- **What you should do**
Reproduce the following data word for word, line by line, without changing anything.

- **Information provided**
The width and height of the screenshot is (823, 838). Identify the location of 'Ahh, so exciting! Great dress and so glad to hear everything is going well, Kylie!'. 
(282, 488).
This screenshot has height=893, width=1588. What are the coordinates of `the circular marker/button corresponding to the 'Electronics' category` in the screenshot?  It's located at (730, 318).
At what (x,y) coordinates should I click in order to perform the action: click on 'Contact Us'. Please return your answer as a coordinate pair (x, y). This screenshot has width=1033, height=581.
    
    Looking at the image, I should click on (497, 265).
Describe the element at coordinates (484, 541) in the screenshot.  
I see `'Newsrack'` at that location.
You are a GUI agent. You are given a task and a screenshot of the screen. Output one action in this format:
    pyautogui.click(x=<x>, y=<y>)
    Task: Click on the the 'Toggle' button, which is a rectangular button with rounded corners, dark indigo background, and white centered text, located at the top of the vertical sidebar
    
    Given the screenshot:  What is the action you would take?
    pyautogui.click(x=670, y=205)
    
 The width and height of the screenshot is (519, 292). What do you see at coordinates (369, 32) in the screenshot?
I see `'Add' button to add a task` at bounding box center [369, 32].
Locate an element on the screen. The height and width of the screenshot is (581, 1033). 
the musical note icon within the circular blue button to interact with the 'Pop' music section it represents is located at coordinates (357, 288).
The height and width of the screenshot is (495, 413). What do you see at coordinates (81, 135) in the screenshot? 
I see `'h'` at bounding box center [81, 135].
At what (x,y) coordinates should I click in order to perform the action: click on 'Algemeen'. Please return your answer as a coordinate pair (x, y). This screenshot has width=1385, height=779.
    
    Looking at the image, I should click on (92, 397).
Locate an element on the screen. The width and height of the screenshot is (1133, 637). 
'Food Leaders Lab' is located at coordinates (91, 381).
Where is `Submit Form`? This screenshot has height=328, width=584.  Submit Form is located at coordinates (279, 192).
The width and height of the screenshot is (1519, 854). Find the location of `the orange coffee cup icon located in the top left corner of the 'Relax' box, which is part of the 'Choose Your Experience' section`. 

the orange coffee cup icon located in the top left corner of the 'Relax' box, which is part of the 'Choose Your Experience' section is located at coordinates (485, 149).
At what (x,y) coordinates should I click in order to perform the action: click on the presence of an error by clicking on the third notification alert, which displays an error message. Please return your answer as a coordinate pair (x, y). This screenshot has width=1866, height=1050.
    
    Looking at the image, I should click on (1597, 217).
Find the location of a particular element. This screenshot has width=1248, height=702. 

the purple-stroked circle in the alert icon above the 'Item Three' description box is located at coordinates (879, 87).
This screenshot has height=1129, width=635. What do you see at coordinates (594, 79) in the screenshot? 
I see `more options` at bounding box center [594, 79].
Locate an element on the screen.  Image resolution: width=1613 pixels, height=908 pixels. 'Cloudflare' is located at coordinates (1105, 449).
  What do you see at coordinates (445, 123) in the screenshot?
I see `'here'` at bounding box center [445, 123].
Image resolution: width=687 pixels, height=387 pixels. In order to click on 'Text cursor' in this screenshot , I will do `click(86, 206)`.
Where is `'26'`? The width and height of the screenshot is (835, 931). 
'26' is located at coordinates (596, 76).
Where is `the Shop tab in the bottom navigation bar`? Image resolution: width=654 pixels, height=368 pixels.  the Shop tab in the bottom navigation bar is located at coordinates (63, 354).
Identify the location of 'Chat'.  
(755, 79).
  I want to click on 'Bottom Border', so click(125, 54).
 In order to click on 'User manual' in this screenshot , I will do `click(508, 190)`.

- **Reply**
The width and height of the screenshot is (823, 838). Identify the location of 'Ahh, so exciting! Great dress and so glad to hear everything is going well, Kylie!'. 
(282, 488).
This screenshot has height=893, width=1588. What are the coordinates of `the circular marker/button corresponding to the 'Electronics' category` in the screenshot?  It's located at (730, 318).
At what (x,y) coordinates should I click in order to perform the action: click on 'Contact Us'. Please return your answer as a coordinate pair (x, y). This screenshot has width=1033, height=581.
    
    Looking at the image, I should click on (497, 265).
Describe the element at coordinates (484, 541) in the screenshot.  
I see `'Newsrack'` at that location.
You are a GUI agent. You are given a task and a screenshot of the screen. Output one action in this format:
    pyautogui.click(x=<x>, y=<y>)
    Task: Click on the the 'Toggle' button, which is a rectangular button with rounded corners, dark indigo background, and white centered text, located at the top of the vertical sidebar
    
    Given the screenshot:  What is the action you would take?
    pyautogui.click(x=670, y=205)
    
 The width and height of the screenshot is (519, 292). What do you see at coordinates (369, 32) in the screenshot?
I see `'Add' button to add a task` at bounding box center [369, 32].
Locate an element on the screen. The height and width of the screenshot is (581, 1033). 
the musical note icon within the circular blue button to interact with the 'Pop' music section it represents is located at coordinates (357, 288).
The height and width of the screenshot is (495, 413). What do you see at coordinates (81, 135) in the screenshot? 
I see `'h'` at bounding box center [81, 135].
At what (x,y) coordinates should I click in order to perform the action: click on 'Algemeen'. Please return your answer as a coordinate pair (x, y). This screenshot has width=1385, height=779.
    
    Looking at the image, I should click on (92, 397).
Locate an element on the screen. The width and height of the screenshot is (1133, 637). 
'Food Leaders Lab' is located at coordinates (91, 381).
Where is `Submit Form`? This screenshot has height=328, width=584.  Submit Form is located at coordinates (279, 192).
The width and height of the screenshot is (1519, 854). Find the location of `the orange coffee cup icon located in the top left corner of the 'Relax' box, which is part of the 'Choose Your Experience' section`. 

the orange coffee cup icon located in the top left corner of the 'Relax' box, which is part of the 'Choose Your Experience' section is located at coordinates (485, 149).
At what (x,y) coordinates should I click in order to perform the action: click on the presence of an error by clicking on the third notification alert, which displays an error message. Please return your answer as a coordinate pair (x, y). This screenshot has width=1866, height=1050.
    
    Looking at the image, I should click on (1597, 217).
Find the location of a particular element. This screenshot has width=1248, height=702. 

the purple-stroked circle in the alert icon above the 'Item Three' description box is located at coordinates (879, 87).
This screenshot has height=1129, width=635. What do you see at coordinates (594, 79) in the screenshot? 
I see `more options` at bounding box center [594, 79].
Locate an element on the screen.  Image resolution: width=1613 pixels, height=908 pixels. 'Cloudflare' is located at coordinates (1105, 449).
  What do you see at coordinates (445, 123) in the screenshot?
I see `'here'` at bounding box center [445, 123].
Image resolution: width=687 pixels, height=387 pixels. In order to click on 'Text cursor' in this screenshot , I will do `click(86, 206)`.
Where is `'26'`? The width and height of the screenshot is (835, 931). 
'26' is located at coordinates (596, 76).
Where is `the Shop tab in the bottom navigation bar`? Image resolution: width=654 pixels, height=368 pixels.  the Shop tab in the bottom navigation bar is located at coordinates (63, 354).
Identify the location of 'Chat'.  
(755, 79).
  I want to click on 'Bottom Border', so click(125, 54).
 In order to click on 'User manual' in this screenshot , I will do `click(508, 190)`.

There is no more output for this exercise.